Frequently Asked Questions
Couldn't fine camera with handle -1 in environment 0
Issue background
It seems like something is wrong when I try to use point cloud observation in the task. Specifically, using the camera through isaacgym API may have some bugs. I print the 'camera_handle', whose value is -1.
Solution
Errors that return -1 generally appear when using isaacgym on servers without a monitor. Using --headless may also cause this bug. Currently, isaacgym has many bugs with rendering, maybe you can also go to the isaacgym official forum to find some answers.
Segmentation fault (core dumped) in Docker
Issue background
Device NVIDIA A100 40GB PCIe GPU Accelerator
Method: Docker
Details:
At the end of the RL training process in Isaac Gym, it shows error in console as following.
Segmentation fault (core dumped)
Solution
We can use faulthandler to locate your problem. As the docker don't haver a graphic viewer,s o we need to set the parameter "headless" as True.
ValueError: The parameter loc has invalid values
Issue background
I am unable to run the training in IsaacGym without getting the following error:
Traceback (most recent call last):
File "train.py", line 95, in <module>
train()
File "train.py", line 47, in train
sarl.run(num_learning_iterations=iterations, log_interval=cfg_train["learn"]["save_interval"])
File "/media/data/users/erez/repos/bi-dexhands/main/bi-dexhands/algorithms/rl/ppo/ppo.py", line 142, in run
actions, actions_log_prob, values, mu, sigma = self.actor_critic.act(current_obs, current_states)

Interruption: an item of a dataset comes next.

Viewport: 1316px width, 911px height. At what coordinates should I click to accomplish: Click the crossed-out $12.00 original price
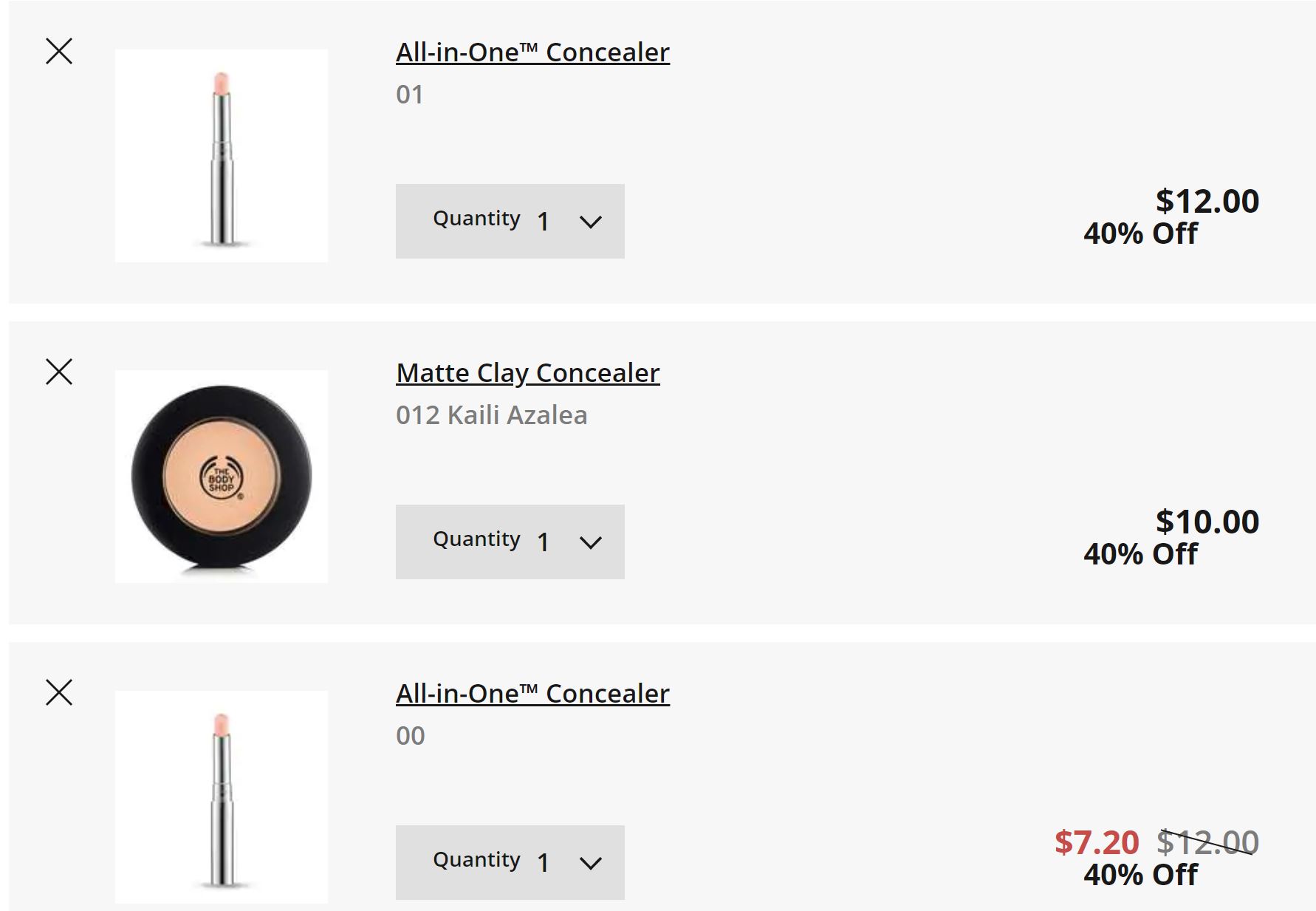(1207, 842)
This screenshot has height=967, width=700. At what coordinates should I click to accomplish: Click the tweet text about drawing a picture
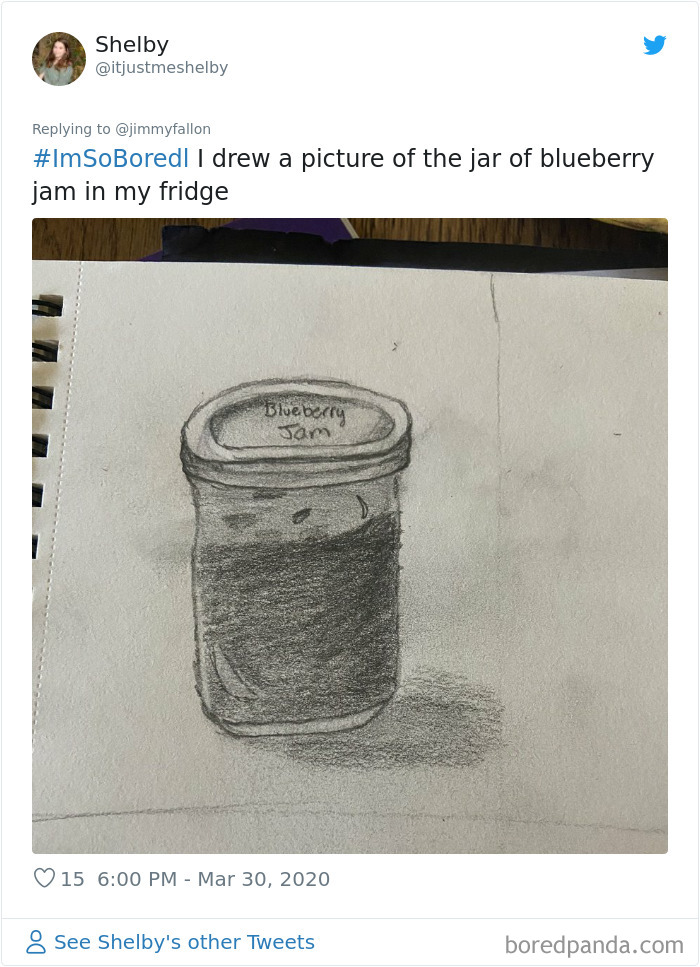343,175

File "/media/data/users/erez/repos/bi-dexhands/main/bi-dexhands/algorithms/rl/ppo/module.py", line 77, in act
distribution = MultivariateNormal(actions_mean, scale_tril=covariance)

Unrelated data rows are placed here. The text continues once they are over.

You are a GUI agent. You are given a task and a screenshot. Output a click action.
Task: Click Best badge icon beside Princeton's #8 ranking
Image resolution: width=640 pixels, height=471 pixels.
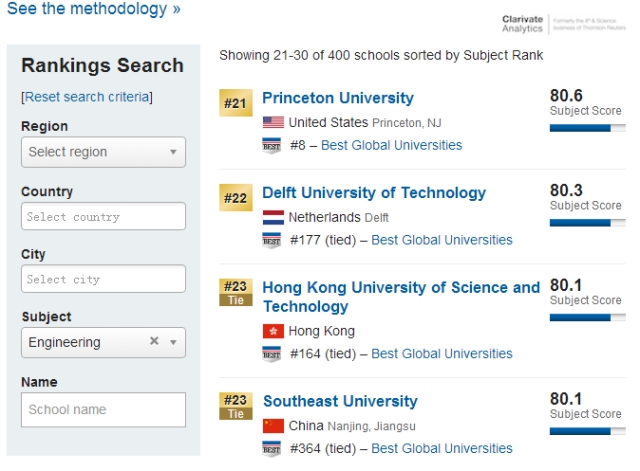tap(271, 145)
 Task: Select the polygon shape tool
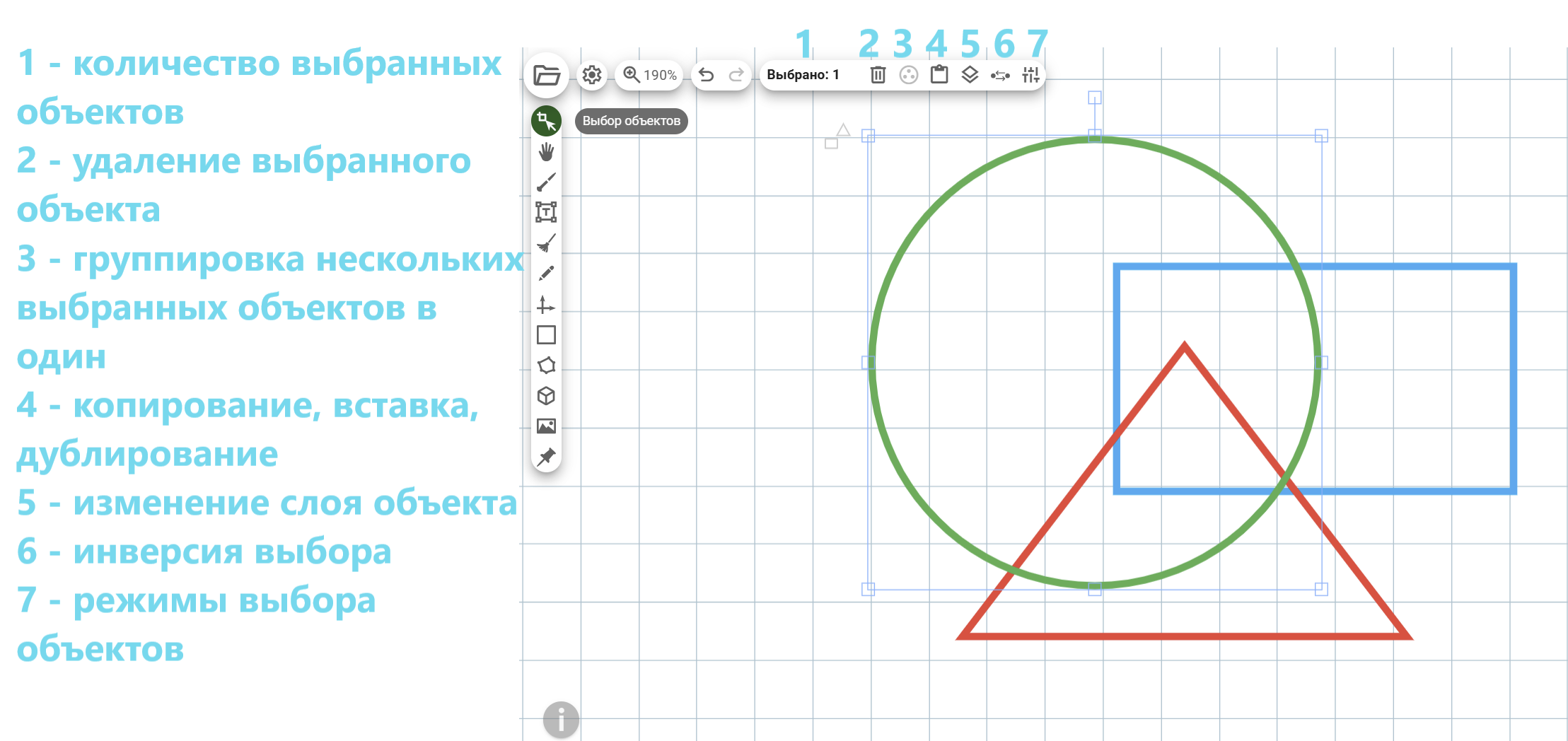click(546, 366)
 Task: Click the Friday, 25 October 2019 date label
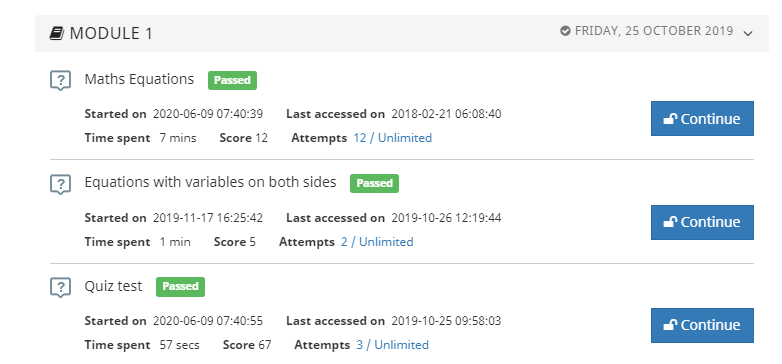coord(654,31)

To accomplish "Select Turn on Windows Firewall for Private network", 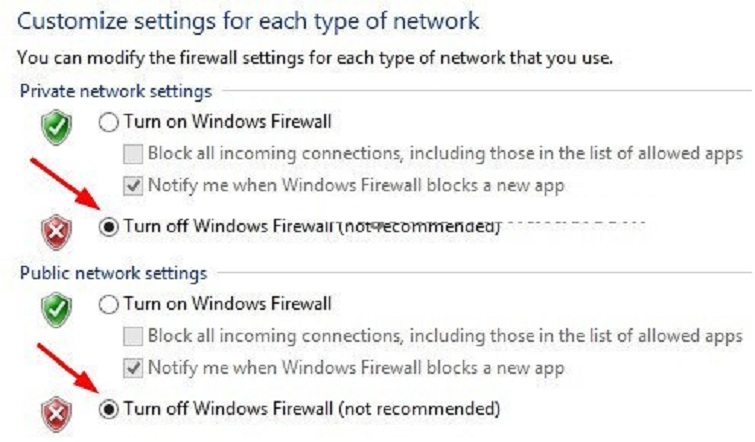I will [109, 122].
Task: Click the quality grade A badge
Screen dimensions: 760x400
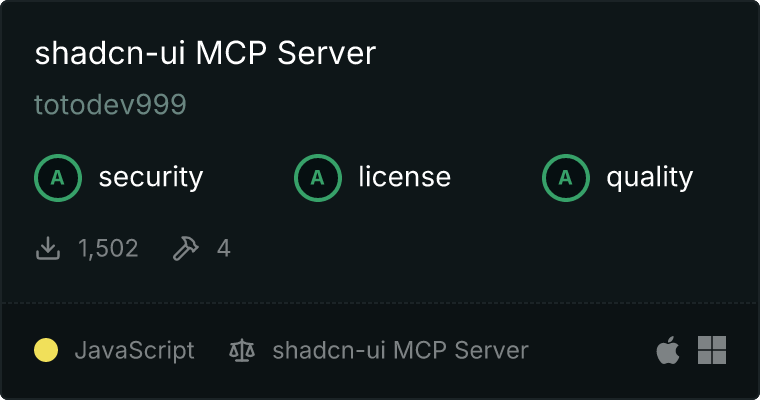Action: pos(566,178)
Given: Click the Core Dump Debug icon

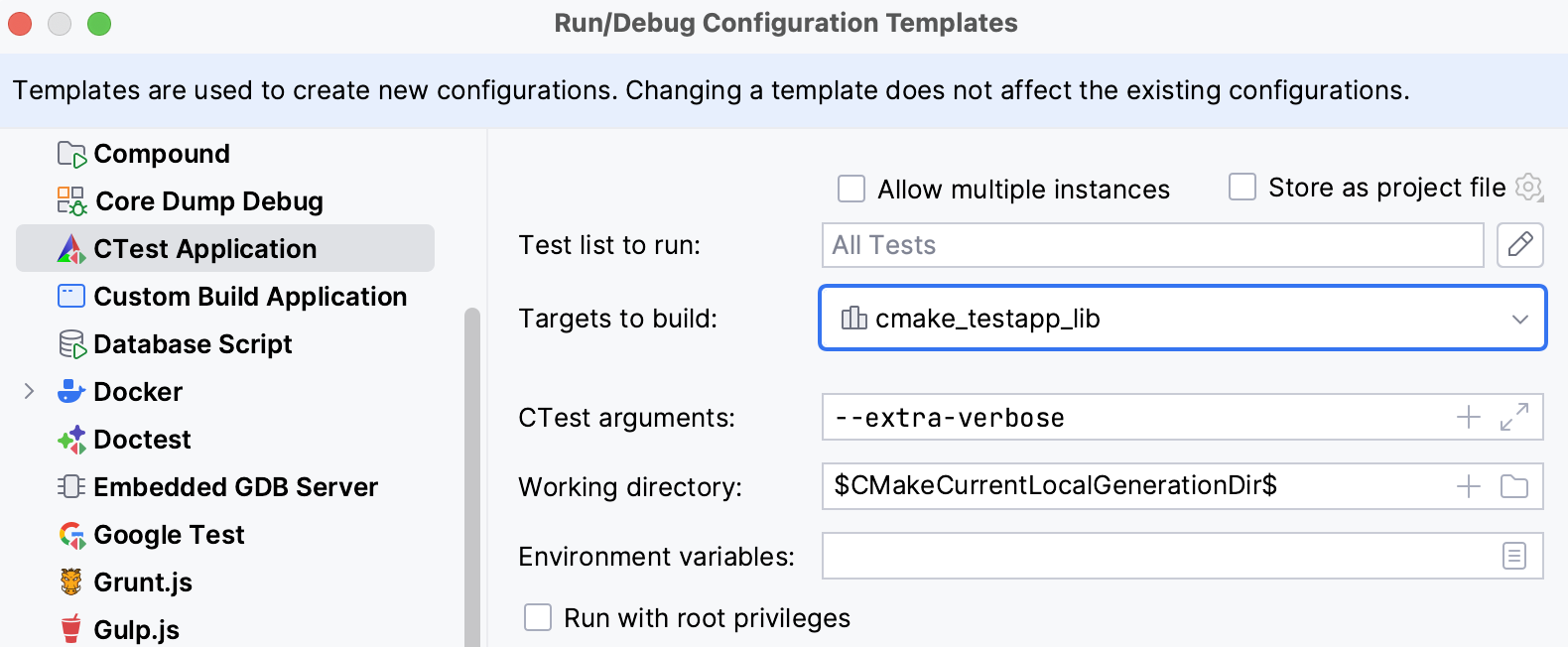Looking at the screenshot, I should [69, 200].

File "/home/ubuntu/miniconda3/envs/bidexhands/lib/python3.7/site-packages/torch/distributions/multivariate_normal.py", line 146, in __init__
super(MultivariateNormal, self).__init__(batch_shape, event_shape, validate_args=validate_args)
File "/home/ubuntu/miniconda3/envs/bidexhands/lib/python3.7/site-packages/torch/distributions/distribution.py", line 53, in __init__
raise ValueError("The parameter {} has invalid values".format(param))

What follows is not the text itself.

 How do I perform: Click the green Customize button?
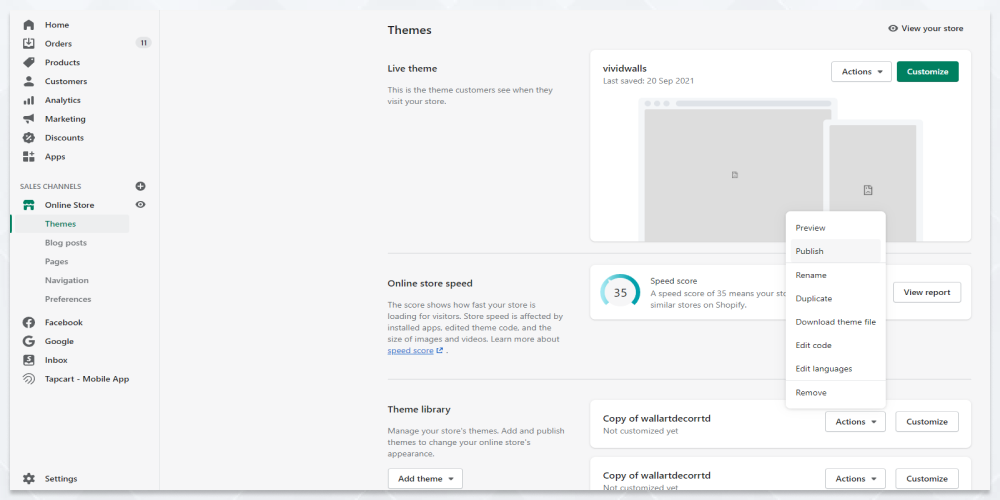point(927,71)
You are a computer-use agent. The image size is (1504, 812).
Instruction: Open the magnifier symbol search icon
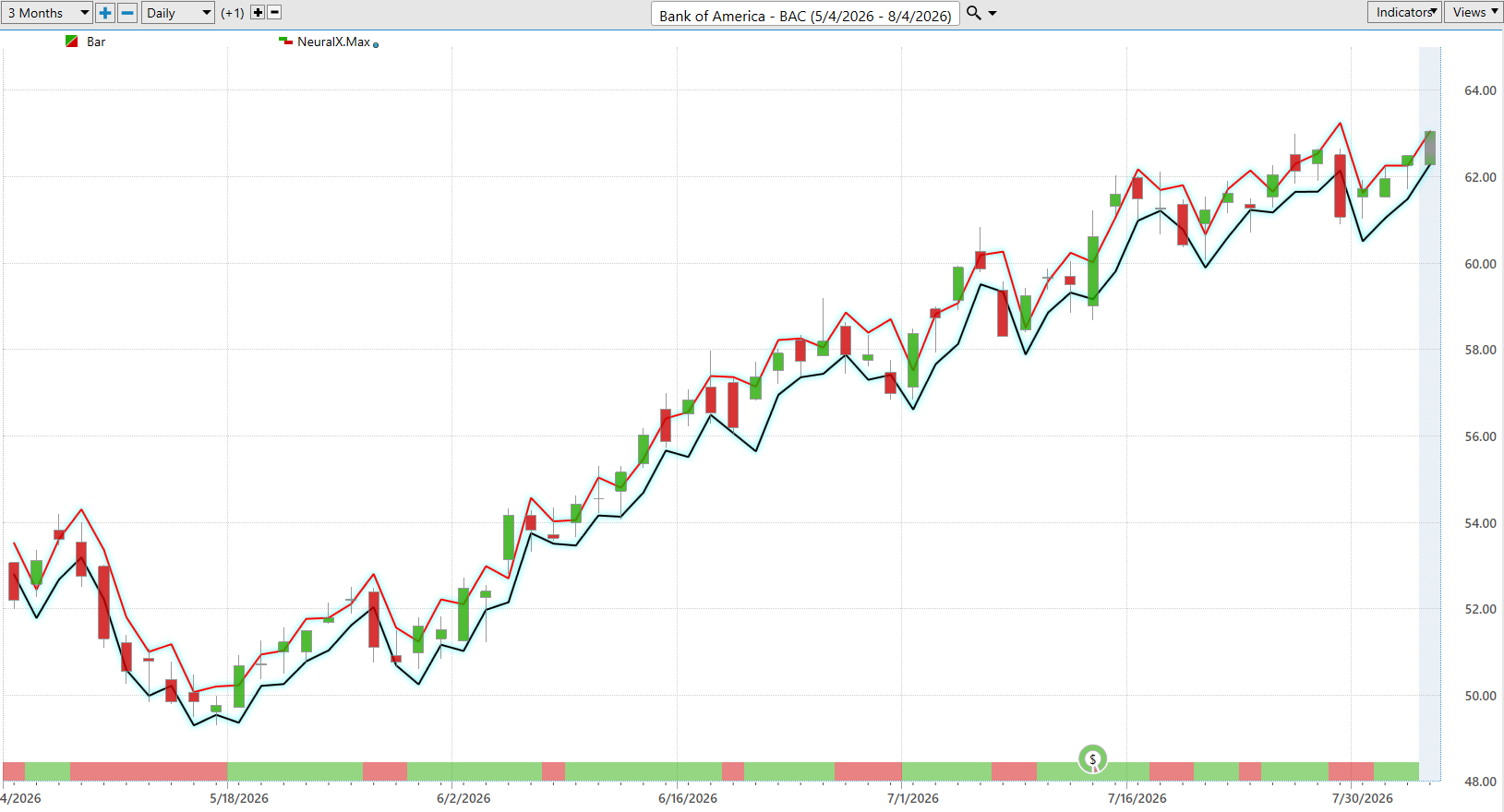click(x=974, y=13)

ValueError: The parameter loc has invalid values
No matter what I tried (various versions of python/pytorch/cuda/nvidia drivers), this error always pops-up in an undeterminitic manner (i.e. not the same iteration).
The environment I was using, that resulted with the attached traceback:
- Python 3.7
- Pytorch 1.8.1
- Torchvision 0.9.1
- CudaToolkit 11.1.1
Solution
Yeah it's an isaacgym bug, we encountered it when we were using it. We believe that this is a bug caused by the instability of the isaacgym physics engine when dealing with collisions, so that the observations have a nan value, which leads to an error in the neural network training. Details can be found in isaacgym devtalk forum.
Unfortunately, since this is an isaacgym issue, I don't think there is a way to fully fix this bug right now. However, I think that two methods can be taken to deal with it temporarily: 1) When the nan value appears in the obs and reward in the input of the neural network, ignore it to ensure that the training can be performed normally temporarily. 2) Referring to the nvidia official recommendation, adjust the simulation parameters to reduce the probability of this bug. I feel that the following adjustments can reduce this bug better, you can try to see if it helps:
Open the environment parameter file and see the sim part: (such as https://github.com/PKU-MARL/DexterousHands/blob/main/bi-dexhands/cfg/shadow_hand_push_block.yaml)
sim:
substeps: 2
physx:
num_threads: 4
solver_type: 1 # 0: pgs, 1: tgs
num_position_iterations: 8
num_velocity_iterations: 0
contact_offset: 0.002
rest_offset: 0.0
bounce_threshold_velocity: 0.2
max_depenetration_velocity: 1000.0
default_buffer_size_multiplier: 5.0
flex:
num_outer_iterations: 5
num_inner_iterations: 20
warm_start: 0.8
relaxation: 0.75
I found that lowering the numposition_iterations parameter helped with this, so adjusted it to below:
sim:
substeps: 2
physx:
num_threads: 4
solver_type: 1 # 0: pgs, 1: tgs
num_position_iterations: 4
num_velocity_iterations: 0
contact_offset: 0.002
rest_offset: 0.0
bounce_threshold_velocity: 0.2
max_depenetration_velocity: 1000.0
default_buffer_size_multiplier: 5.0
flex:
num_outer_iterations: 5
num_inner_iterations: 20
warm_start: 0.8
relaxation: 0.75